Цнайдер играл в этот вечер на одном из трех имеющихся у него инструментов работы Гварнери дель Джезу. Виртуозность позволила музыканту не задумываться над проработкой технических трудностей - он их просто не замечал. Все внимание музыкант сосредоточил на "философском" содержании программы. Решив сыграть на стилевом контрасте, Цнайдер обнаружил неожиданную близость исполняемых им произведений. Сверхэмоциональная 4-я соната Бетховена более чем уместно продолжилась грациозной "Итальянской сюитой" Стравинского, а экспрессия прелюдий Шостаковича нашла свое продолжение в "Крейцеровой сонате". Вообще, произведения ХХ века выигрышно смотрелись на фоне сонат Бетховена. Их фактура была ближе неоромантическому настрою скрипача. К тому же сонаты Бетховена написаны для клавира и скрипки как равноценных инструментов, а пианист Роберт Кулек в этот вечер ограничился ролью не очень заметного аккомпаниатора.

Самое поразительное в интерпретациях Цнайдера - соотношения темпа и динамического диапазона. Сильнее всего они чувствовались в "Крейцеровой". Используя самые крайние темповые возможности, Николай извлекал из скрипки столь легкое и воздушное пианиссимо, что слышно было трение смычка о струны, а в фортиссимо звук его инструмента пробивал печально известную акустику Светлановского зала до самой галерки, ничуть не теряя своей упругости и насыщенности.

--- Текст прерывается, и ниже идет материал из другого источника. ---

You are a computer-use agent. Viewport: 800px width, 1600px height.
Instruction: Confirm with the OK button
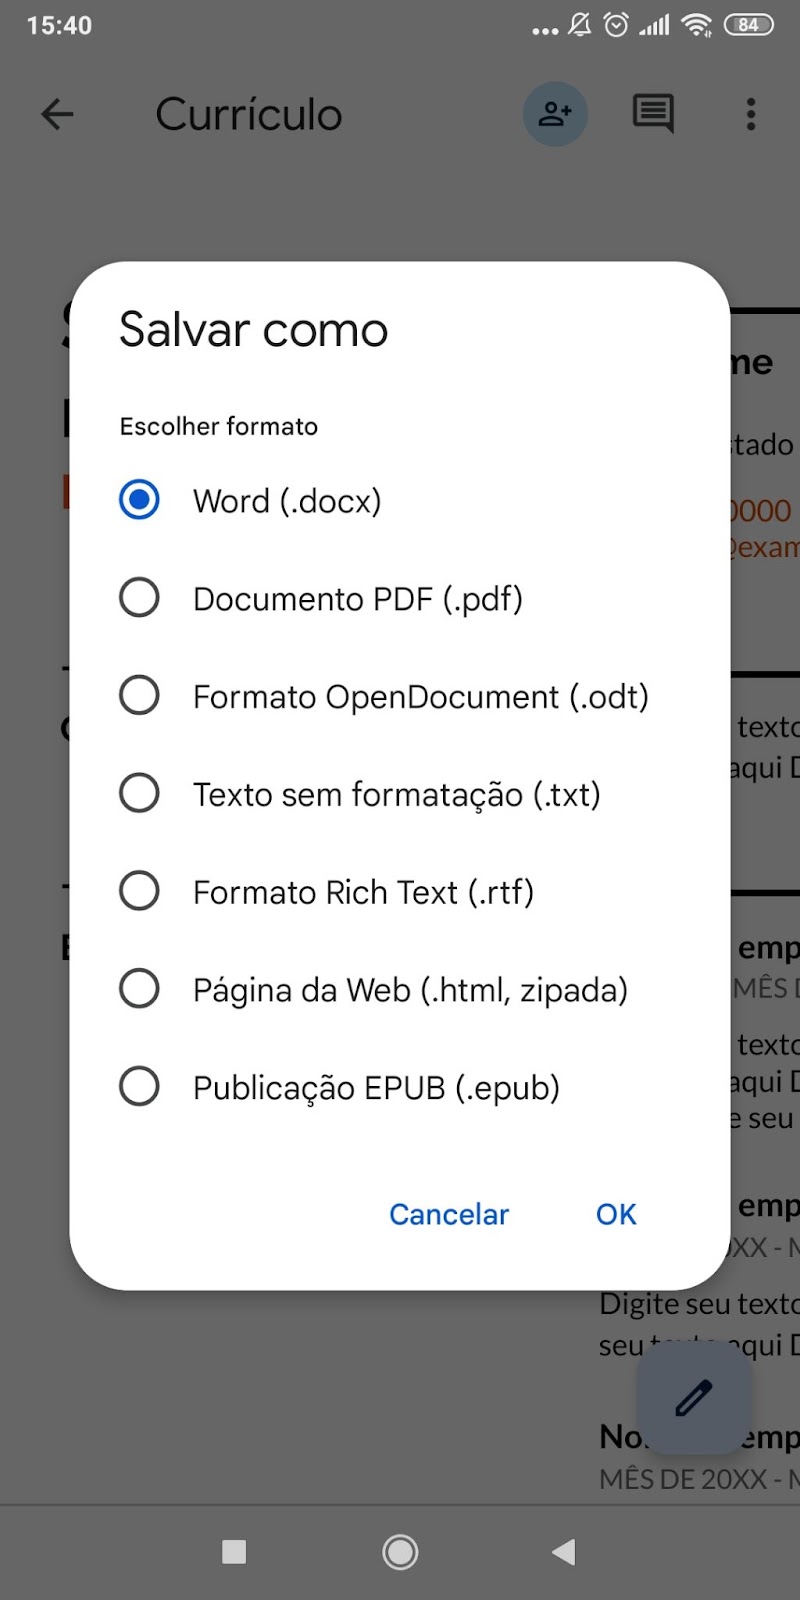click(x=616, y=1214)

Глубина проникновения в музыкальное содержание произведения сильнее всего ощущалось в исполнении четырех прелюдий Шостаковича. Николай сумел передать в них и юношескую экспрессию, и отголоски любимого молодым Шостаковичем Малера - внеся в исполнение элементы "поздневенского" стиля, присущего скрипичным пьесам Фрица Крейслера. В игре Цнайдера напрочь отсутствовало надоевшее завсегдатаям московских концертов назойливое вибрато, и "вой" смычка. Перестраивая звук в зависимости от исполняемого произведения, Николай обнаружил возможности применения вполне "аутентичных" приемов "романтическим" скрипачом к музыке... Стравинского. Так что исполнение "Итальянской сюиты" оказалось одной из двух кульминаций вечера. Такой органичности, легкости и естественности в исполнении этого сложного как в техническом, так и в стилевом отношении произведения сейчас редко услышишь.

Второй кульминацией вечера стали бисы - пока зал аплодировал стоя, Цнайдер исполнил 17-й, 7-й и 5-й "Венгерские танцы" Брамса в переложении Иоахима. Столь блестящего, "здорового", антисалонного исполнения этих пьес в Москве не слышали давно. Секрет же заключается в том, что Цнайдер не воспринимает их как "бисовые безделушки", а исполняет даже самые заигранные пьесы, как серьезный концертный номер.

Сравнение двух концертов обнаружило серьезную проблему: если уж в Москве сложно собрать полный Большой зал публики, чувствующей и понимающей академическую музыку, то мы стоим перед дилеммой - камерные залы с "правильной" публикой или же почти полные залы на 1500-2000 мест, но с публикой, не привычной к слушанию академической музыки. И дело здесь не только в мобильных телефонах и аплодисментах между частями, но и в энергетике зала, которая передается от публики к исполнителю. Самый гениальный музыкант не сможет играть с полной отдачей, увидев в зале откровенно скучающую, постоянно поглядывающую на часы публику, которая пришла только потому, что "это крутой япошка" (как сказал один из посетителей концерта Йо-Йо Ма).

Именно поэтому многие замечательные музыканты отказываются выступать в России. А после "Фестиваля симфонических оркестров мира" Россия может оказаться в положении страны, активно поставляющей свои музыкальные ресурсы за границу, но абсолютно отделенной от мировой музыкальной жизни. Так, может, вместо того чтобы раздавать очередные гранты очередным оркестрам, Министерству культуры стоит вложить хоть какие-то деньги в подготовку и воспитание грамотной и понимающей публики, а государству озаботиться созданием условий для подготовки качественного менеджмента для музыкальной сферы? Если этого не произойдет в ближайшее время, то, даже утопив в золоте и нефти все двадцать московских симфонических оркестров, публику собрать не удастся. Слушать их лет через пятнадцать будет некому.